Cloud-based platform services have come a long way in the past 5-10 years. I can remember meeting with TPA owners and health plan leaders and IT departments explaining how our portals were actually more secure and compliant than their own infrastructure.
Now that cloud-based platforms are an accepted technology (and in many cases, a preferred technology), people see the value more immediately. However, I still think payers need to ask tough questions when selecting platform services. In particular, you should ask:
- What is included in your SOC 2 audit?
A SOC 2 audit from an external auditor is an absolute must-have for a cloud-based platform service. It This audit assures you that the cloud-based platform you choose is managed with strict defenses and controls to ensure that data centers, networks, and staff adhere to all applicable HIPAA regulations regarding privacy and security. For example, to ensure that a platform service uses industry-accepted controls and safeguards for hosting, monitoring, and processing information, auditors will perform checks like:
- Coming in before hours of operation to make sure doors are locked
- Checking trash receptacles for PHI
- Looking at screens to make sure people don’t leave screens up
- Checking physical security of data centers
But don’t just ask if a platform service provider does this audit and how often they do it. Dig a little deeper to uncover the differences. For example, most SOC 2 audits do not cover the development process – meaning a developer can make a code change and push it to production without authorization. At Healthx, we have put in checks to prevent that. This is important to do in an agile company that releases updates every month. For more details about security practices at Healthx, scroll down to the Frequently Asked Questions below.

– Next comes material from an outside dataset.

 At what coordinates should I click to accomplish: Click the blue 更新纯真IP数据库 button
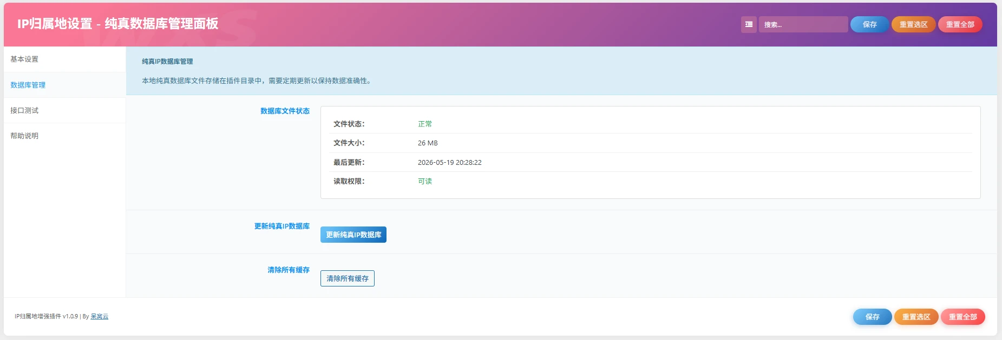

- Which penetration tests to you run and how often do you run them?
Thorough penetration testing is another must-have. This testing looks for vulnerabilities in systems. Some companies they just buy one suite of penetration tests (for example, HP makes one) and run the tests annually. Also, they have a tendency to assume that most of the test results are false positives, so they close them all and move on. To be blunt, once a year is not enough – and every test result should be investigated thoroughly.
At Healthx, we run our own penetration testing every month with every release. In addition, on at least a quarterly basis we have clients who have their security teams run penetration testing on us and send the report to us. That’s why we are one of the most extensively tested solutions – because we use our tests, plus just about every other test out there through our clients. Again, you can find more details in the Frequently Asked Questions below.

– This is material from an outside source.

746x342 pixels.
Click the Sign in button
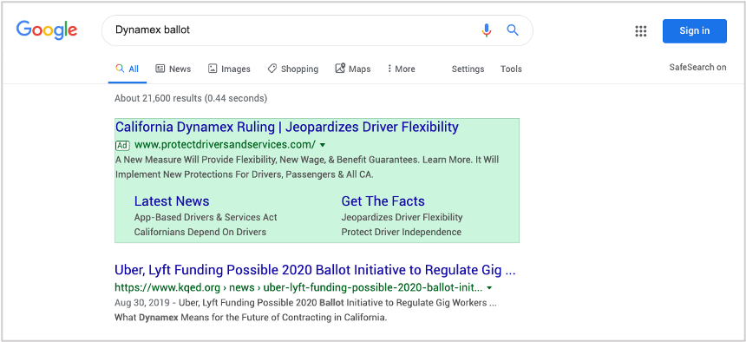(695, 31)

- Do you use modern SSL encryption?
SSL encryption is more difficult that it may seem. Although it is hard to do right, it’s essential for us because we work with clients who are asking for it. Actually, you don’t even need to ask a platform service whether they use it; you can actually run your own SSL check on any site. Just go to the SSL server test powered by QualSys SSL –it’s at https://www.ssllabs.com/ssltest/. Trust me, I go there all the time to check my banks – and, of course, Healthx!
Frequently Asked Questions about Healthx security
What is the physical security access and process for visitors, suppliers and employees?
Our data center facility is protected by a variety of sophisticated security systems that include biometric hand-scanners, card readers, video monitors, glass breakage alerts and a 24/7 on-site security team. In our offices, keypad entry is required on all doors. To access information technology equipment requires keypad entry to a secure computer room. Our lobby has a motion-based camera and visitors must sign-in and be escorted while in our offices.
What is the physical security access for highly secure rooms?
Highly secure rooms require a security card and key to access individual cabinets. Within our offices, there is a separate computer room that requires keypad access and it is only provided to information technology personnel.
What is Healthx’s fire suppression system?
Healthx’s F220 fire suppression system includes standard office sprinklers and separate fire extinguishers.
What are Healthx’s information security policies, standards and procedures?
Only authorized users are granted access to information systems. Users are limited to specific defined documented and approved applications, including levels of access rights. Computer and communication system access controls are achieved through user IDs that are unique to each individual users to provide accountability. Updates to policies and standards are communicated to Healthx employees by email and on our internal website.
What steps has Healthx taken to ensure that only appropriate personnel can access data records and files?
Healthx has measures in place to ensure that only appropriate personnel can access data records and documents. All accounts assigned to Healthx employees and contractors are given appropriate security levels. We conduct reviews to ensure that only active employees are granted access and we remove access when it is no longer needed. Changes in job roles require a review of the employee’s access. We also adhere to control procedures established by our SOC2 audit.
Does Healthx prohibit employees from saving Personal Health Information-Personally Identifiable Information (PHI-PII) on non-company computers?
Healthx prohibits employees from saving Personal Health Information – Personally Identifiable Information (PHI-PII) on non-company computers. It’s our policy that no PHI is stored on individual hard drives. Employees found to have violated this policy may be subject to disciplinary action, up to and including, termination of employment.
Does Healthx have documentation in place to respond to a disaster event?
Healthx maintains a HIPAA guide that includes a comprehensive disaster recovery plan. It is designed with multiple levels of redundancy to protect our clients against an unplanned interruption to their service. The steps within our disaster recovery plan are tested monthly.